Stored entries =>
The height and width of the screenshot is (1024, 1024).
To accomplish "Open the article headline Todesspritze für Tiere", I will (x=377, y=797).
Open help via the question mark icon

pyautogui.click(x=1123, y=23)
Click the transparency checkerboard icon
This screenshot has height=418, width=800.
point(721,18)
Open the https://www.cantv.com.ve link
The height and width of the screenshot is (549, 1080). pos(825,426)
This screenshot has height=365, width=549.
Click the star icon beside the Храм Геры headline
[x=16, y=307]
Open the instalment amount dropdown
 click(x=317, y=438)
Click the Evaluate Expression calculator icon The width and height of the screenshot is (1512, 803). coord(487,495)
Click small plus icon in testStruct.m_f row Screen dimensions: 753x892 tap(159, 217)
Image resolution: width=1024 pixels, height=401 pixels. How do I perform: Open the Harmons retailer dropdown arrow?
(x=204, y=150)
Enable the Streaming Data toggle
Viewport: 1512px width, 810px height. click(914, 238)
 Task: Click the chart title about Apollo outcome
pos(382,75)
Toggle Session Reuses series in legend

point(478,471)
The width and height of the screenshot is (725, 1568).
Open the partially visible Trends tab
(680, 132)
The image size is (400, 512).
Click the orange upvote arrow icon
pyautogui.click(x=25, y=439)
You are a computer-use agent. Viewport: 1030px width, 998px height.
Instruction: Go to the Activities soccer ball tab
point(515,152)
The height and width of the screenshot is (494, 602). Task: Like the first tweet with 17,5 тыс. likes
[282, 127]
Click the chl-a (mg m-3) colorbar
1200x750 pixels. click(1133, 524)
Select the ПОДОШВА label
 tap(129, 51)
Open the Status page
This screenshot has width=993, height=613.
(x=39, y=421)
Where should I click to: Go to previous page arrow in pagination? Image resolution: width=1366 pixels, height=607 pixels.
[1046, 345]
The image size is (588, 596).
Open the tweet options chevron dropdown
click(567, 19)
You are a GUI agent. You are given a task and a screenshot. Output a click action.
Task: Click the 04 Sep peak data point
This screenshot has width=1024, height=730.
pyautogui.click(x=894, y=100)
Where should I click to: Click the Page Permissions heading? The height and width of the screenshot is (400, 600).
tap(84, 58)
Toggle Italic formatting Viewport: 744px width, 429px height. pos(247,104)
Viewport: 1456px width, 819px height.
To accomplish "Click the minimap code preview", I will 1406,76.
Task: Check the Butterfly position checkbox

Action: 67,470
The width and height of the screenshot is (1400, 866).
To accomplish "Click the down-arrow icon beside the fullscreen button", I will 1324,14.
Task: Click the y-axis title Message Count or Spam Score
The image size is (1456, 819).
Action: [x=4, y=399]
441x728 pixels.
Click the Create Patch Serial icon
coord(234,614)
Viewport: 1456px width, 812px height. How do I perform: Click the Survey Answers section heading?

Exercise instructions => Write these lines out again, switching "dropdown" to "menu" throughout the material and keeping everything else the same.

Exercise answer =>
The height and width of the screenshot is (1024, 1024).
To accomplish "Open the article headline Todesspritze für Tiere", I will (x=377, y=797).
Open help via the question mark icon

pyautogui.click(x=1123, y=23)
Click the transparency checkerboard icon
This screenshot has height=418, width=800.
point(721,18)
Open the https://www.cantv.com.ve link
The height and width of the screenshot is (549, 1080). pos(825,426)
This screenshot has height=365, width=549.
Click the star icon beside the Храм Геры headline
[x=16, y=307]
Open the instalment amount menu
 click(x=317, y=438)
Click the Evaluate Expression calculator icon The width and height of the screenshot is (1512, 803). coord(487,495)
Click small plus icon in testStruct.m_f row Screen dimensions: 753x892 tap(159, 217)
Image resolution: width=1024 pixels, height=401 pixels. How do I perform: Open the Harmons retailer menu arrow?
(x=204, y=150)
Enable the Streaming Data toggle
Viewport: 1512px width, 810px height. click(914, 238)
 Task: Click the chart title about Apollo outcome
pos(382,75)
Toggle Session Reuses series in legend

point(478,471)
The width and height of the screenshot is (725, 1568).
Open the partially visible Trends tab
(680, 132)
The image size is (400, 512).
Click the orange upvote arrow icon
pyautogui.click(x=25, y=439)
You are a computer-use agent. Viewport: 1030px width, 998px height.
Instruction: Go to the Activities soccer ball tab
point(515,152)
The height and width of the screenshot is (494, 602). Task: Like the first tweet with 17,5 тыс. likes
[282, 127]
Click the chl-a (mg m-3) colorbar
1200x750 pixels. click(1133, 524)
Select the ПОДОШВА label
 tap(129, 51)
Open the Status page
This screenshot has width=993, height=613.
(x=39, y=421)
Where should I click to: Go to previous page arrow in pagination? Image resolution: width=1366 pixels, height=607 pixels.
[1046, 345]
The image size is (588, 596).
Open the tweet options chevron menu
click(567, 19)
You are a GUI agent. You are given a task and a screenshot. Output a click action.
Task: Click the 04 Sep peak data point
This screenshot has width=1024, height=730.
pyautogui.click(x=894, y=100)
Where should I click to: Click the Page Permissions heading? The height and width of the screenshot is (400, 600).
tap(84, 58)
Toggle Italic formatting Viewport: 744px width, 429px height. pos(247,104)
Viewport: 1456px width, 819px height.
To accomplish "Click the minimap code preview", I will 1406,76.
Task: Check the Butterfly position checkbox

Action: 67,470
The width and height of the screenshot is (1400, 866).
To accomplish "Click the down-arrow icon beside the fullscreen button", I will 1324,14.
Task: Click the y-axis title Message Count or Spam Score
The image size is (1456, 819).
Action: [x=4, y=399]
441x728 pixels.
Click the Create Patch Serial icon
coord(234,614)
Viewport: 1456px width, 812px height. How do I perform: Click the Survey Answers section heading?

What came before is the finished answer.